- **Required action**
Of the lines in the data below, write out exactly those from the one holding "Screen dimensions: 661x398" through the one holding "Click the Orologio clock icon", both included.

---------------

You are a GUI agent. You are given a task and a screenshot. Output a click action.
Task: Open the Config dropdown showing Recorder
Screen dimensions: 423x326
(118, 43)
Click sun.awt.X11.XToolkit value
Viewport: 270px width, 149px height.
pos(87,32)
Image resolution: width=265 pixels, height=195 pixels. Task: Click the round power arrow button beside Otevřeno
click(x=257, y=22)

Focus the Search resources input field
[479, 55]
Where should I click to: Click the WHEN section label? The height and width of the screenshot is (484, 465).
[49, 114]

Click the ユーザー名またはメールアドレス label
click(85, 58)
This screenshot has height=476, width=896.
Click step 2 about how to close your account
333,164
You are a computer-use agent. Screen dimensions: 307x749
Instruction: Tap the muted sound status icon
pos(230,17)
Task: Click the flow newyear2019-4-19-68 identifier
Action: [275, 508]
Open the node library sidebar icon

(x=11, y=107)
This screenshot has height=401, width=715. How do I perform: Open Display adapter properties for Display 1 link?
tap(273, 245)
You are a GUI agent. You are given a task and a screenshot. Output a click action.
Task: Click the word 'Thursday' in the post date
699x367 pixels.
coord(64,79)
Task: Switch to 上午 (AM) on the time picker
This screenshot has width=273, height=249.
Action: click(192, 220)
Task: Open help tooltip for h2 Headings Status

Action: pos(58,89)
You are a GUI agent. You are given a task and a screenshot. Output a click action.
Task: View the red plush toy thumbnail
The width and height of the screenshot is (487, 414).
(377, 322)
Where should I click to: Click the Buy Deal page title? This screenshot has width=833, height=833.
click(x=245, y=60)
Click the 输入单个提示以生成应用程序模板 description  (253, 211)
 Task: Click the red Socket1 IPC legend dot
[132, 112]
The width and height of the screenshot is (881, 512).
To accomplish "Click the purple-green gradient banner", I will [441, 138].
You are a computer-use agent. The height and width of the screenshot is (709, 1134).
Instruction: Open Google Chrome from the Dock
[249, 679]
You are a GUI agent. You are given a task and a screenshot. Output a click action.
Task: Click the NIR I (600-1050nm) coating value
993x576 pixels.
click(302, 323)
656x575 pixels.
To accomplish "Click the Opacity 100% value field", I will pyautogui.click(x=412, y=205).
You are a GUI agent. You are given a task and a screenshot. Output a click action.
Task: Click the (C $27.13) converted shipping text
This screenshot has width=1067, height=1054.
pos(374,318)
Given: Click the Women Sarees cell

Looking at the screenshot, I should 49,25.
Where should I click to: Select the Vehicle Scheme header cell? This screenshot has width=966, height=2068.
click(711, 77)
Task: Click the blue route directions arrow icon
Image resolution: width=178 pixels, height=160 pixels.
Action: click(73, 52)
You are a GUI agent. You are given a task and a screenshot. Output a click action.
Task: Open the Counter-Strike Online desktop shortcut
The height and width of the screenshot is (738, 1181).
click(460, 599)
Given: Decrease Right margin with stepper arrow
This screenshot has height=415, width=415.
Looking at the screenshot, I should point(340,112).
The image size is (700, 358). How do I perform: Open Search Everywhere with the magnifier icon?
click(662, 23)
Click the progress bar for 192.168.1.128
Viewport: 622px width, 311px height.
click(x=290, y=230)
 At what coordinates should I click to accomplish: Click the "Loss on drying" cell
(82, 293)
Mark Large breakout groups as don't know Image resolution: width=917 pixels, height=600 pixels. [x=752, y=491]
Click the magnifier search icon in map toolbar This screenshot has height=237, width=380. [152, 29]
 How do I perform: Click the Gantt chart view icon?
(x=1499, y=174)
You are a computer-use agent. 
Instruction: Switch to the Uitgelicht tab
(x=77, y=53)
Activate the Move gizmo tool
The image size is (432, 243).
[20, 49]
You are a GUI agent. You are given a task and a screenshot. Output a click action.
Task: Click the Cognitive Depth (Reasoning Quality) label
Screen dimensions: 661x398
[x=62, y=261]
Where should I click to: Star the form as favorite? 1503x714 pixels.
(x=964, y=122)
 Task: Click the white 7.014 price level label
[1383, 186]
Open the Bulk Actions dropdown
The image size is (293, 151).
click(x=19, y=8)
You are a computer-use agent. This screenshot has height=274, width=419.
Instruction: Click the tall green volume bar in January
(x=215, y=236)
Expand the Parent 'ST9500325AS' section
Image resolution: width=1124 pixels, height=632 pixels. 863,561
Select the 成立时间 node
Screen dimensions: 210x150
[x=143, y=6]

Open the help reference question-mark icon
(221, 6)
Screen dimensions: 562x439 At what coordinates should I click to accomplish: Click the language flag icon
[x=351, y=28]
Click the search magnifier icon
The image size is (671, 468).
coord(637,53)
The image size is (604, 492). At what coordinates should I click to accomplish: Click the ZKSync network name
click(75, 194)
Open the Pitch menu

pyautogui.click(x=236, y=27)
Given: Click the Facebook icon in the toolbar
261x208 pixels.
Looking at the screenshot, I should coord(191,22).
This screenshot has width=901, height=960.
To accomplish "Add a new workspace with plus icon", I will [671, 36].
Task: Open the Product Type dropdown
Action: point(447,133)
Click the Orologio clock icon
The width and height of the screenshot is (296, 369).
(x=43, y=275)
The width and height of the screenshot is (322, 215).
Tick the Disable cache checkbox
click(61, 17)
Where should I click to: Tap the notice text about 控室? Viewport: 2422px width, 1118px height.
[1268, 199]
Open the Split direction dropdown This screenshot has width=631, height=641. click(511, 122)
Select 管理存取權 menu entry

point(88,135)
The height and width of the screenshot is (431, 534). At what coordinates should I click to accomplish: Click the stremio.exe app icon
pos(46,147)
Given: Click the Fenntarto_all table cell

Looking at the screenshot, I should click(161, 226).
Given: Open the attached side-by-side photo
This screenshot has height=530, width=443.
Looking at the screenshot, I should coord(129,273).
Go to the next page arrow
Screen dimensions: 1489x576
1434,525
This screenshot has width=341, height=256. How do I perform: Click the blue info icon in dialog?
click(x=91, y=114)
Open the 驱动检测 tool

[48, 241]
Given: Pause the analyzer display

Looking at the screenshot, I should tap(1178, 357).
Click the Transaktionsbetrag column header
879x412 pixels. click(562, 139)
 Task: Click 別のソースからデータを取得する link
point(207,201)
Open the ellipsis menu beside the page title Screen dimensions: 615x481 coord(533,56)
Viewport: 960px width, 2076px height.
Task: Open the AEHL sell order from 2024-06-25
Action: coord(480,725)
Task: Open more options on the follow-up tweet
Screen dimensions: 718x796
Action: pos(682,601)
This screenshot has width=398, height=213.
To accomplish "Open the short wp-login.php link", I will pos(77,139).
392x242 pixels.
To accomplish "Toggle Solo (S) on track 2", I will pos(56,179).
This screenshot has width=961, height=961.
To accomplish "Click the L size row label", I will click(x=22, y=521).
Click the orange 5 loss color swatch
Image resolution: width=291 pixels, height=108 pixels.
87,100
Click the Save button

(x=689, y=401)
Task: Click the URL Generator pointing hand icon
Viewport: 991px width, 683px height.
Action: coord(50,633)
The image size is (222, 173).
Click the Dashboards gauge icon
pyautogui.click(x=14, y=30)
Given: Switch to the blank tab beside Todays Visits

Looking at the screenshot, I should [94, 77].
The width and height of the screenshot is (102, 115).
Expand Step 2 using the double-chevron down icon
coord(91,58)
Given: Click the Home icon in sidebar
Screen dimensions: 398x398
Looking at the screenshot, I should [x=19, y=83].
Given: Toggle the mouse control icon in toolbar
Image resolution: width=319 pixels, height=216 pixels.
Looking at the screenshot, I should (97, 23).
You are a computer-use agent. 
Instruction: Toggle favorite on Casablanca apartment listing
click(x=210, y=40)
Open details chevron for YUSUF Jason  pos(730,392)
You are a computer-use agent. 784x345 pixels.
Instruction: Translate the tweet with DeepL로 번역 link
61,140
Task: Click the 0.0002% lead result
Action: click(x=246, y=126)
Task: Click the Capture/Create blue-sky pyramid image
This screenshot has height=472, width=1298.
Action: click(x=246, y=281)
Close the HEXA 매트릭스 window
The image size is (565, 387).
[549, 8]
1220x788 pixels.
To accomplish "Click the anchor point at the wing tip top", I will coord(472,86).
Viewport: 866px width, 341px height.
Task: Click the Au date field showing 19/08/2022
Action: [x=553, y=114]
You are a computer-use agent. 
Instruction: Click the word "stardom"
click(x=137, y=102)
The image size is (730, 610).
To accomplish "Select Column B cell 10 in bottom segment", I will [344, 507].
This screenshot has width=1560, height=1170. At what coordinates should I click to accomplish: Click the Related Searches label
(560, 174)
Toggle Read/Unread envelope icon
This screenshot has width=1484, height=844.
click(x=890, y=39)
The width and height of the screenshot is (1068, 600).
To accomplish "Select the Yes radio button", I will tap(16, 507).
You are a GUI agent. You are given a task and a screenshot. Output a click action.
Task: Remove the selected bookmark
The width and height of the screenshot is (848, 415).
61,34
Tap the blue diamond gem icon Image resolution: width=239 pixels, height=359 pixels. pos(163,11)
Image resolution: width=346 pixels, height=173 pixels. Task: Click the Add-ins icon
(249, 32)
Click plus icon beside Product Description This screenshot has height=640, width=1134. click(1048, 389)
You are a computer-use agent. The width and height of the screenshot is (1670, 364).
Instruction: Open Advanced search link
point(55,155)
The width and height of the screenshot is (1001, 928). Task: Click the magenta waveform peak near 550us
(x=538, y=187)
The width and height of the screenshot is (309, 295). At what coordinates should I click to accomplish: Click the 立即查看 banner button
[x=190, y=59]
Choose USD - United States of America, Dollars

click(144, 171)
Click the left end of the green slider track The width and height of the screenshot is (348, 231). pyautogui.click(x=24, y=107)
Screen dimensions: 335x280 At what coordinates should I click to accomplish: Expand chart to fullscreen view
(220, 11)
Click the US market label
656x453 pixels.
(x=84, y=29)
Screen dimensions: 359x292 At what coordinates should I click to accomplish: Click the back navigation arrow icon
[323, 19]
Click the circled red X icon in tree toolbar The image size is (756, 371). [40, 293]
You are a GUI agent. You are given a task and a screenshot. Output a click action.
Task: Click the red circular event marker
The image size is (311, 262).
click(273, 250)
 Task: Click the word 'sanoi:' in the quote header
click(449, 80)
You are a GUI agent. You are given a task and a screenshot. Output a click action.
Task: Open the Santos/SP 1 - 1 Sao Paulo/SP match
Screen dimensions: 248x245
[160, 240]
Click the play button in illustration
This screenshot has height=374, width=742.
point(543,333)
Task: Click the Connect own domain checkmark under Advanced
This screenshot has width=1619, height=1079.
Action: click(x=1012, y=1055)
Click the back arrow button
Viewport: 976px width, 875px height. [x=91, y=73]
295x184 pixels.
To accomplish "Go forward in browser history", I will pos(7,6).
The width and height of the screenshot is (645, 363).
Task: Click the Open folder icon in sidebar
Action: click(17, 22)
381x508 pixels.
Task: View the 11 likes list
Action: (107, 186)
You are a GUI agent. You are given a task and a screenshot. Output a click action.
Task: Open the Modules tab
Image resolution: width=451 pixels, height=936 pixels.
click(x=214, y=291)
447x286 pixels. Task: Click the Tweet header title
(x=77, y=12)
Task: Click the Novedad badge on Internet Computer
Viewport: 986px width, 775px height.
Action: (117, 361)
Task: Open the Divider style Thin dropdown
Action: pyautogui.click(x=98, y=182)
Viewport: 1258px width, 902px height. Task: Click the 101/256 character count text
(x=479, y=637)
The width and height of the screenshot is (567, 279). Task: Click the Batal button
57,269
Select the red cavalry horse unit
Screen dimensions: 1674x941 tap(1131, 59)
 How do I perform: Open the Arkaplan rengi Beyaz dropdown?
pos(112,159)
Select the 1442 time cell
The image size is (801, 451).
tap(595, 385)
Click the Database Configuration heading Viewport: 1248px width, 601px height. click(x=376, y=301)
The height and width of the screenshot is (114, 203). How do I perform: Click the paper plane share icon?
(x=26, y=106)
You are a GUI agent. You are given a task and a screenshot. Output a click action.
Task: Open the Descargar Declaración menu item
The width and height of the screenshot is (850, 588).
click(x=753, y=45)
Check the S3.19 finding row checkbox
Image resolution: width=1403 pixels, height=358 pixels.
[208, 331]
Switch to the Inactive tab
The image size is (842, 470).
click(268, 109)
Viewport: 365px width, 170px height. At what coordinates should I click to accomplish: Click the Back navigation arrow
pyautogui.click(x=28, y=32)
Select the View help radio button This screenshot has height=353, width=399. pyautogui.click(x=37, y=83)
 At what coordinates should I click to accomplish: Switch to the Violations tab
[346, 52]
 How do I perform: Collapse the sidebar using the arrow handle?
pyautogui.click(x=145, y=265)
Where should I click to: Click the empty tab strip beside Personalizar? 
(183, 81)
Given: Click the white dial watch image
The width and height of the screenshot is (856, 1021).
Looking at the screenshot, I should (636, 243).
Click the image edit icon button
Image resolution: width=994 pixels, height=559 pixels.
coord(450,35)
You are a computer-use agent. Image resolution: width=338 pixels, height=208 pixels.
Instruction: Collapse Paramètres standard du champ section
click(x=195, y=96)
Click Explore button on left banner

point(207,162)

---------------

- **Answer space**
Screen dimensions: 661x398
[x=62, y=261]
Where should I click to: Star the form as favorite? 1503x714 pixels.
(x=964, y=122)
 Task: Click the white 7.014 price level label
[1383, 186]
Open the Bulk Actions dropdown
The image size is (293, 151).
click(x=19, y=8)
You are a computer-use agent. This screenshot has height=274, width=419.
Instruction: Click the tall green volume bar in January
(x=215, y=236)
Expand the Parent 'ST9500325AS' section
Image resolution: width=1124 pixels, height=632 pixels. 863,561
Select the 成立时间 node
Screen dimensions: 210x150
[x=143, y=6]

Open the help reference question-mark icon
(221, 6)
Screen dimensions: 562x439 At what coordinates should I click to accomplish: Click the language flag icon
[x=351, y=28]
Click the search magnifier icon
The image size is (671, 468).
coord(637,53)
The image size is (604, 492). At what coordinates should I click to accomplish: Click the ZKSync network name
click(75, 194)
Open the Pitch menu

pyautogui.click(x=236, y=27)
Given: Click the Facebook icon in the toolbar
261x208 pixels.
Looking at the screenshot, I should coord(191,22).
This screenshot has width=901, height=960.
To accomplish "Add a new workspace with plus icon", I will [671, 36].
Task: Open the Product Type dropdown
Action: point(447,133)
Click the Orologio clock icon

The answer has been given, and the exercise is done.